Está a falar do tétum como língua franca?
O tétum, devido ao papel da Igreja durante décadas, sobretudo durante as décadas da luta da independência, mas também devido ao papel da resistência, expandiu-se rapidamente. Quando chegámos à independência, devia ser tipo 60 por cento, 70 por cento. Hoje praticamente 90 por cento fala tétum. Mas o tétum já com muito vocábulo português.

Mas na liderança o português ao lado do tétum foi consensual, era uma forma de defender a identidade timorense?
O português foi totalmente consensual. Por razões que não têm nada que ver com o que alguns idiotas dizem, que é saudosismo. Ninguém, nenhum líder sério, faz decisões por saudosismo de espécie alguma. Timor-Leste existe enquanto Timor-Leste pelas fronteiras, negociadas entre Portugal e a Holanda. Não existe porque antropologicamente existe um povo chamado povo timorense. Há muita similaridade étnica e cultural entre os povos de Timor-Leste com mais de 25 milhões de pessoas que habitam na chamada Indonésia Oriental.

Ou seja, similaridade não só com Timor Ocidental, que é indonésio, mas com as ilhas à volta.
Exato. Que é o grupo étnico melanésio. Timor tem dois grandes grupos étnicos. Um é o malaio-polinésio e o outro é o melanésio. E estas ilhas orientais da Indonésia são melanésias. Iguais à Papua-Nova Guiné, Fiji – não a parte da imigração indiana – e as ilhas de Vanuatu, antigas Novas Hébridas. São todas melanésias. Timor é isso também. Aqui a grande vantagem que Timor tem, também em relação às outras ex-colónias, é que a religião católica é 98 por cento. É a percentagem maior no mundo de uma população católica.
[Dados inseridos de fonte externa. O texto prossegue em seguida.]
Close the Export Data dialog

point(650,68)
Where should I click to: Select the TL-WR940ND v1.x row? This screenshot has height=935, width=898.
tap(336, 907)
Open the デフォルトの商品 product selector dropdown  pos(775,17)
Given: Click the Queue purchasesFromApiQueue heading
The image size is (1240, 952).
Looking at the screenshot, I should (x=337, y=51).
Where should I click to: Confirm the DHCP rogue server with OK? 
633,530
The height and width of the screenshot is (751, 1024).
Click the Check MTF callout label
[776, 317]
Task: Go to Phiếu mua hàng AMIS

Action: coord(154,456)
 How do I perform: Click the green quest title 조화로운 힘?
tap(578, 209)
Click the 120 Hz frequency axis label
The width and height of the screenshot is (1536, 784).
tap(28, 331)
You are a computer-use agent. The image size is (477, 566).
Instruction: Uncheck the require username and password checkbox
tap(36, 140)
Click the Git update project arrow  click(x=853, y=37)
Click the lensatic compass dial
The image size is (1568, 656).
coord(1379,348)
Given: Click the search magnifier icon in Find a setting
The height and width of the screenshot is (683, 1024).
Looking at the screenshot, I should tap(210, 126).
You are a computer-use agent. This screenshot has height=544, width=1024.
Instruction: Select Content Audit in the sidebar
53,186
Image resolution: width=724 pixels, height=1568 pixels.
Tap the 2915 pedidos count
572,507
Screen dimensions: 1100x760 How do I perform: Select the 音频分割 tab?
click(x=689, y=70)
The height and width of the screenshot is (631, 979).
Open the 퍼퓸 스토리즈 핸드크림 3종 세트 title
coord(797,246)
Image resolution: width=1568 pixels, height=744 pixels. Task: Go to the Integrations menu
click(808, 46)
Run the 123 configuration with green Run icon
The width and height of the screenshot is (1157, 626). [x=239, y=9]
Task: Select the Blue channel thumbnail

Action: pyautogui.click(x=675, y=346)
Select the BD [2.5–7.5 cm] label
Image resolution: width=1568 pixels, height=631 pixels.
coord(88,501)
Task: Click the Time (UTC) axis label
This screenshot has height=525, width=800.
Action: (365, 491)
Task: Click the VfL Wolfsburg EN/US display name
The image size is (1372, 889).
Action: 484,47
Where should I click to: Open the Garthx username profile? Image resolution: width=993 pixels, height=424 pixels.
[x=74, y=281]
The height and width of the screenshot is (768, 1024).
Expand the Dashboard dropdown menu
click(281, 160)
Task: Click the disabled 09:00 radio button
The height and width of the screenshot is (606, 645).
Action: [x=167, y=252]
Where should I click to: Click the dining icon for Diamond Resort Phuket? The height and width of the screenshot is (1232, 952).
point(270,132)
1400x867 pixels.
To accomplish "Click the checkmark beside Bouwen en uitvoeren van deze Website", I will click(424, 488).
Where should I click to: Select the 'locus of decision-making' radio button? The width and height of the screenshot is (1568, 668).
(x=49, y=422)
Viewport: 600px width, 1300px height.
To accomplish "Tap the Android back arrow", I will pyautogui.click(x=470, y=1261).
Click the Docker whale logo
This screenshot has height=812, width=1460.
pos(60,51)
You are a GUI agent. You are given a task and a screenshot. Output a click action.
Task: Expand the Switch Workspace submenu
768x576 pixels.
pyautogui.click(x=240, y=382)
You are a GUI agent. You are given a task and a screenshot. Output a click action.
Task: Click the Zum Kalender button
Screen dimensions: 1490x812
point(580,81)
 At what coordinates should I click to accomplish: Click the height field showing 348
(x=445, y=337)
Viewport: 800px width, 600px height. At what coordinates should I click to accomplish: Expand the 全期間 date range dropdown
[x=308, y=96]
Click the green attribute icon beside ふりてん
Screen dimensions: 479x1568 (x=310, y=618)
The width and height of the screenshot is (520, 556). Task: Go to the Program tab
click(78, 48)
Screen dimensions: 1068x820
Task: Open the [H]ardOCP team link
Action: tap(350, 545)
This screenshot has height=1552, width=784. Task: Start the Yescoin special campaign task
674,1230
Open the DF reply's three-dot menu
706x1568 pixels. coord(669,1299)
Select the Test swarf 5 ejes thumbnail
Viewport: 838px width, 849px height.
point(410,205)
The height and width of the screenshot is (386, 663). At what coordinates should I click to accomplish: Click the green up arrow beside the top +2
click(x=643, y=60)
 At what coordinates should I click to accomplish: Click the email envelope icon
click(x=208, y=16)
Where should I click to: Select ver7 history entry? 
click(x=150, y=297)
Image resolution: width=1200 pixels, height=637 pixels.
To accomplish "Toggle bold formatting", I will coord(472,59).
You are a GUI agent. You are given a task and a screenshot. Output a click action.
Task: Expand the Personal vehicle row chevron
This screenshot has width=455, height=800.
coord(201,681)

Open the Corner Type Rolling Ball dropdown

Ou seja, quando se fala das Filipinas como o grande país católico da Ásia é pelo número.
Pelo número.

Pela percentagem é Timor-Leste.
As Filipinas têm 80 e tal por cento de católicos. Em Timor-Leste, a percentagem católica é a maior da Ásia, mas também do mundo, maior do que a da própria Polónia, que é supercatólica, e maior do que a do Brasil. O Brasil é 50 por cento católico.

O catolicismo acabou também por moldar muito a identidade timorense.
A identidade timorense é o catolicismo e a língua tétum e as duas vêm de onde? Vêm da presença portuguesa. A fronteira física da dependência portuguesa é que definiu o povo de Timor-Leste. Porque antropologicamente não existia. É o povo desta ilha toda. O povo de Timor-Leste não é um conceito antropológico, é um conceito político. E que cabe neste espaço geográfico, resultado do tratado de limitação na fronteira entre Holanda e Portugal, a sentença arbitral de Haia do século XIX.